Libreville, 16 juin 2026. La Première Chambre civile de la Cour de cassation vient de rendre une décision majeure en matière foncière. Par son arrêt n°12/2025-2026 du 11 mai 2026, la Haute juridiction consacre le caractère sacré du droit de propriété. Elle rejette ainsi le pourvoi formé par dame Charlotte Boutoundou Anguilet. Ce litige l’opposait à la succession veuve Fausther née Essongue Delphine. Au-delà du différend entre les parties, cette décision rappelle avec fermeté un principe essentiel. Aucune occupation immobilière ne peut prospérer sans fondement juridique régulier.
Une protection renforcée du propriétaire légitime
Au cœur du dossier se trouvait la parcelle n°98 du plan cadastral de Libreville, au quartier Avenue de Cointet. Les juridictions saisies ont établi que les occupantes ne disposaient d’aucun document juridique. Aucun titre ne justifiait leur présence sur cette propriété. Le bien appartenait pourtant à la succession veuve Fausther née Essongue Delphine. Par ailleurs, les magistrats ont relevé un fait troublant. Les occupantes percevaient des loyers issus des constructions implantées sur cette parcelle, sans détenir aucun droit sur le bien. Pour les juges, cette situation portait atteinte aux prérogatives de propriété. Ce droit comprend la possession du bien et le droit exclusif d’en percevoir les revenus.
La Cour de cassation refuse de rouvrir le débat sur les faits
Saisie après la décision de la Cour d’appel de Libreville, la Haute juridiction rappelle un principe essentiel. Le pourvoi en cassation n’offre pas une nouvelle occasion de discuter les faits. Les juridictions inférieures les avaient déjà examinés. Ainsi, le rôle de la Haute juridiction consiste à vérifier l’application correcte des règles de droit. Or, les magistrats ont jugé les arguments de la demanderesse insuffisants, sans démonstration d’une violation identifiable de la loi. De plus, les critiques contre l’arrêt attaqué restaient trop générales. Elles manquaient également d’arguments solides pour remettre en cause les conclusions des juges du fond.

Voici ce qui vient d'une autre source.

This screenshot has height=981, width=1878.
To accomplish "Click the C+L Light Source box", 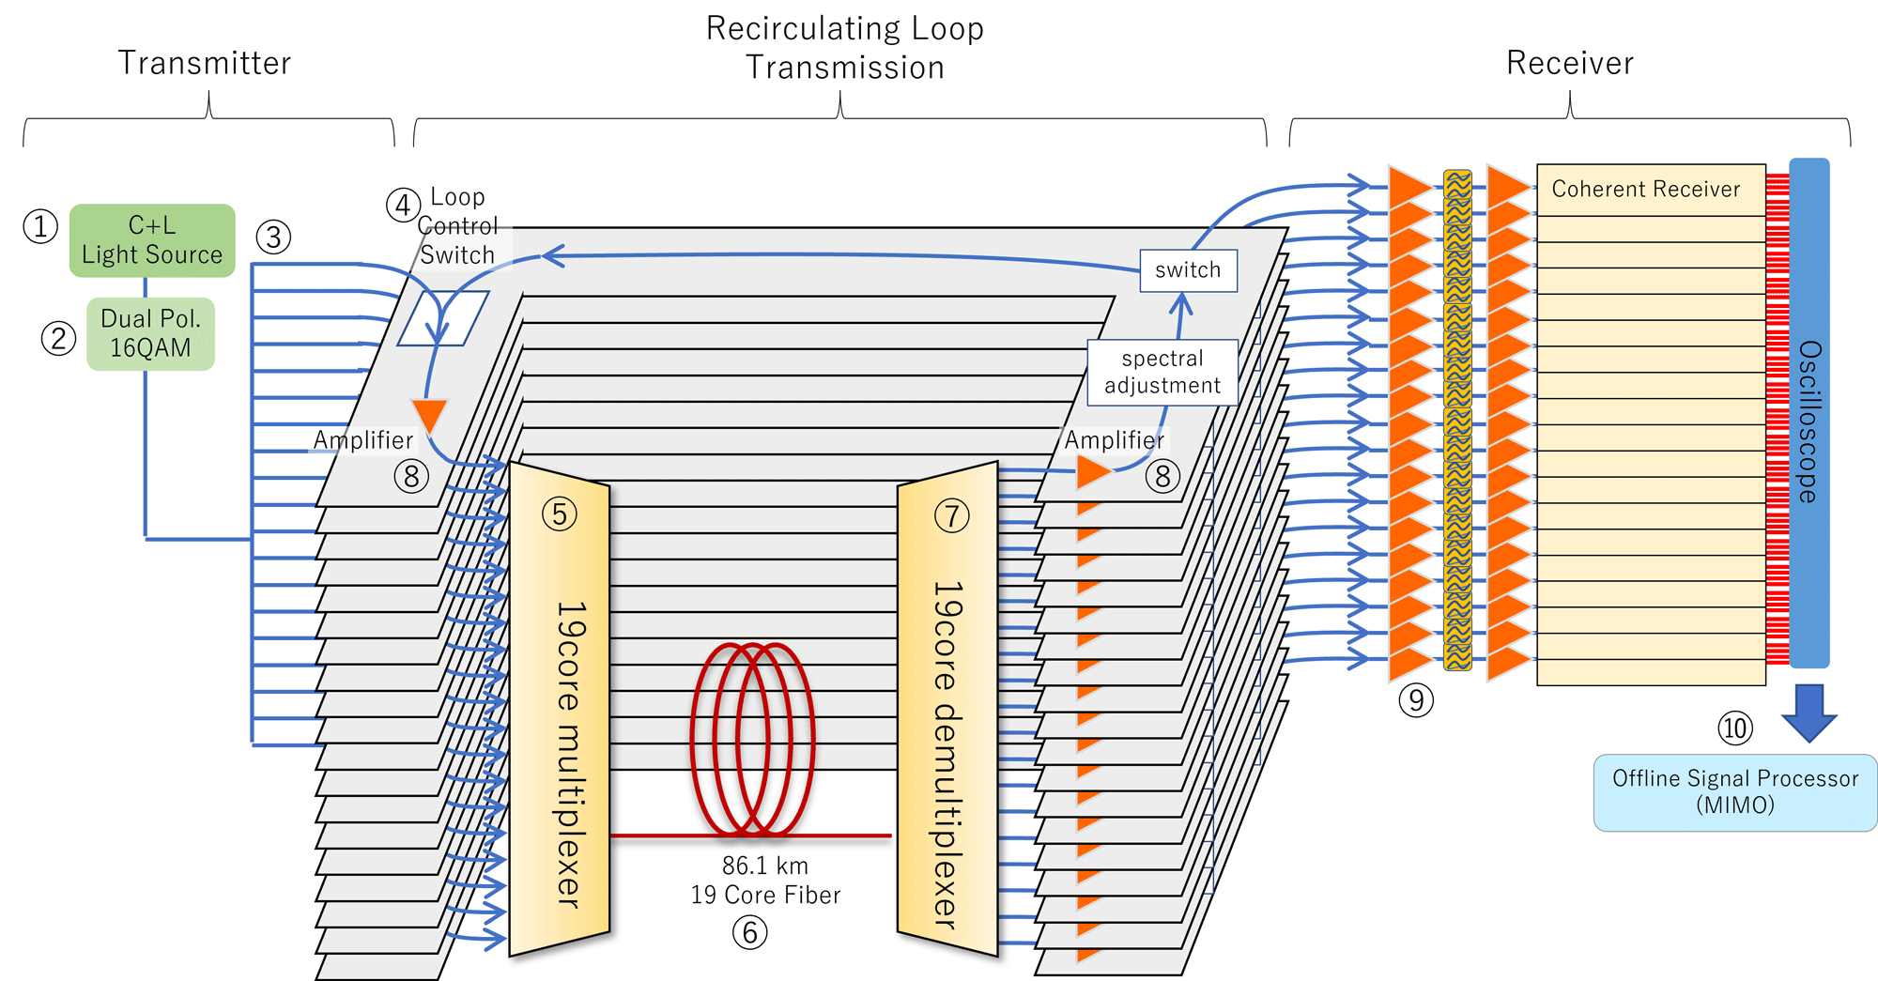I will pos(152,240).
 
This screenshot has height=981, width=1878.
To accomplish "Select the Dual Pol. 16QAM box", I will pos(150,333).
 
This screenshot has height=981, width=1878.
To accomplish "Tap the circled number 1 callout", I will pos(40,226).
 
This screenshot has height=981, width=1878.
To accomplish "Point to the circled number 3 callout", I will pos(273,237).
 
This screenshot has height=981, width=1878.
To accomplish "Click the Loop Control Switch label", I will pos(457,226).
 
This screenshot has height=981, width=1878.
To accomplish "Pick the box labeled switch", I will pos(1188,270).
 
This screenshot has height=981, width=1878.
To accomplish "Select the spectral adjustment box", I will pos(1162,372).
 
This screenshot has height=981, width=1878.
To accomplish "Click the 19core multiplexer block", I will pos(560,710).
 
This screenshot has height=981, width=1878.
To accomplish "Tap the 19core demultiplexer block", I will pos(947,710).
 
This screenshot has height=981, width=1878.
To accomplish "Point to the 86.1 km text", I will pos(764,866).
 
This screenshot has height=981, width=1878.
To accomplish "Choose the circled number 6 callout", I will pos(749,932).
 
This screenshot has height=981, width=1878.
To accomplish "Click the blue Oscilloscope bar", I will pos(1809,413).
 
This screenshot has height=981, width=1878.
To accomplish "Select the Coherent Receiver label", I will pos(1645,190).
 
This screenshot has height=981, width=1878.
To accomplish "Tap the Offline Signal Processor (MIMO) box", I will pos(1734,792).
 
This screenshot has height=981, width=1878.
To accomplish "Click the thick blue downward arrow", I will pos(1809,713).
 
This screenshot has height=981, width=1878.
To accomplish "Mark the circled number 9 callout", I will pos(1416,700).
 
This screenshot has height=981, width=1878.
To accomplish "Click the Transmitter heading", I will pos(205,63).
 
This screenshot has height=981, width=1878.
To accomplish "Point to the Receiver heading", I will pos(1569,63).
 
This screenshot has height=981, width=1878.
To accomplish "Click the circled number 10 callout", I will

Un signal fort dans un contexte de multiplication des litiges fonciers
Cette décision intervient alors que les conflits liés à la propriété foncière demeurent nombreux devant les juridictions gabonaises. En validant l’expulsion des occupantes sans titre, la Cour de cassation envoie un message clair. L’occupation prolongée d’un terrain ne crée pas automatiquement un droit de propriété. Elle ne peut donc pas prévaloir contre un titre légalement établi. En outre, la décision rappelle que l’exploitation économique d’un bien d’autrui engage la responsabilité civile de son auteur. Elle peut également donner lieu à réparation.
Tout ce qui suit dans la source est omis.